Floating over the Mareeba end of Far North Queensland’s Atherton Tableland, there is a gradually changing vista of tropical plants such as lychees, bananas, sugarcane, mangoes and papaya, sprinkled with other crops as diverse as wheat and rice, basil, potatoes and corn. In total, the region hosts more than 40 different crops plus other agricultural industries such as aquaculture. Balloon Landing locations are quite often peanut paddocks. Passengers are advised to avoid wearing white because, while most landings are gentle, they usually encounter some of the bright red volcanic soil during the fun of helping to packup the balloon.

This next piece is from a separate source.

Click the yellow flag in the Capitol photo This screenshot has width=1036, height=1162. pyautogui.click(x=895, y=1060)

Relatively little has changed in hot air ballooning since the Montgolfier brothers first manned balloon flight in France in 1783. Reliable weather is still the most vital ingredient, which is one of the reasons why Mareeba is an ideal location, averaging more than 300 sunny days annually and protected from fickle coastal breezes. Apart from a few fancier materials and the addition of a balloon air temperature thermometer, altimeter (measuring height), variometer (vertical lift) and radios, today’s equipment is fundamentally the same. The spitometer (spitting over the side) is still used to test wind direction below the balloon, and the strength and flexibility of wicker baskets means they are still standard.
Vertical movement is relatively straightforward but changing direction is only possible by altering height and catching breezes heading in different directions. Add the 30-second delay between pilot action and the response of a fully laden balloon, and it’s obvious that experience and a cool head are essential.

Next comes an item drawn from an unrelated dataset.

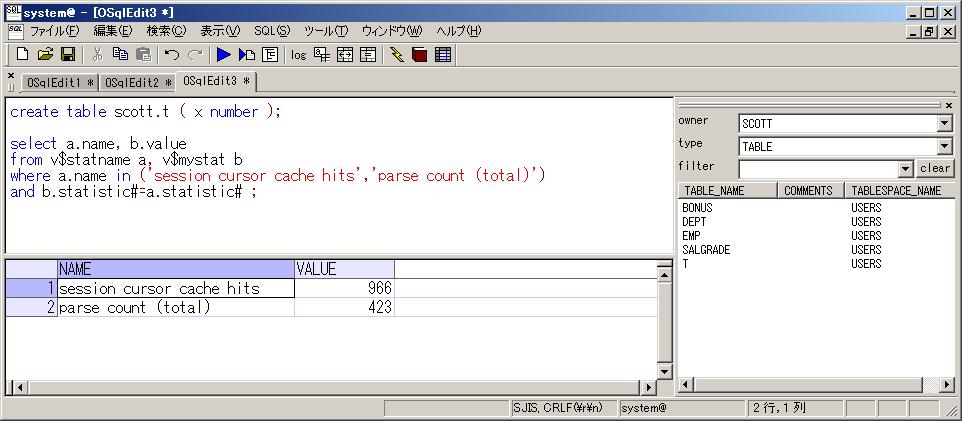Select the EMP table in the list
Viewport: 962px width, 421px height.
(691, 236)

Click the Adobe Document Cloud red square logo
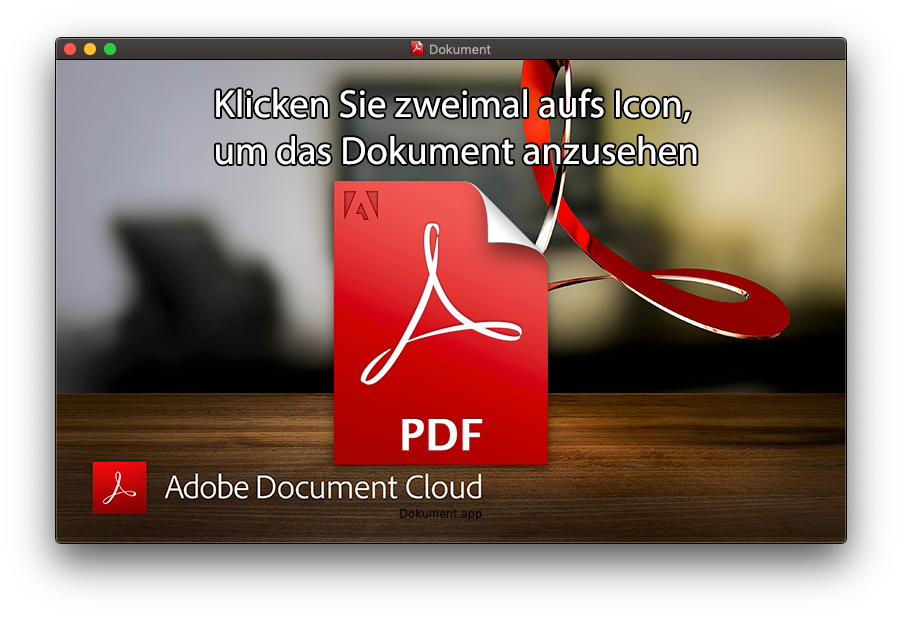coord(119,487)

Frank Ceccato is visiting with family members from south-eastern Queensland. “It’s a humungous big basket and a humungous balloon,” Frank says. “Its fantastic watching the balloon being inflated, waiting in the grass in the dark. The way we escalated; the burst of the gas, and the way we balanced. Everyone was happy.”
Loving the challenge of entertaining passengers while simultaneously doing a great job of flying the balloon, Johan says he has the best job possible. “I see the best part of the day – I’ve knocked off by 10 o’clock, when most people are just getting going,” he says. “It’s an outside job, with the best view in the world.” Ballooning is a memorable experience for everyone involved. “Passengers often tell me ballooning is the best thing they’ve ever done,” he says. It’s great to be part of that, I love it.”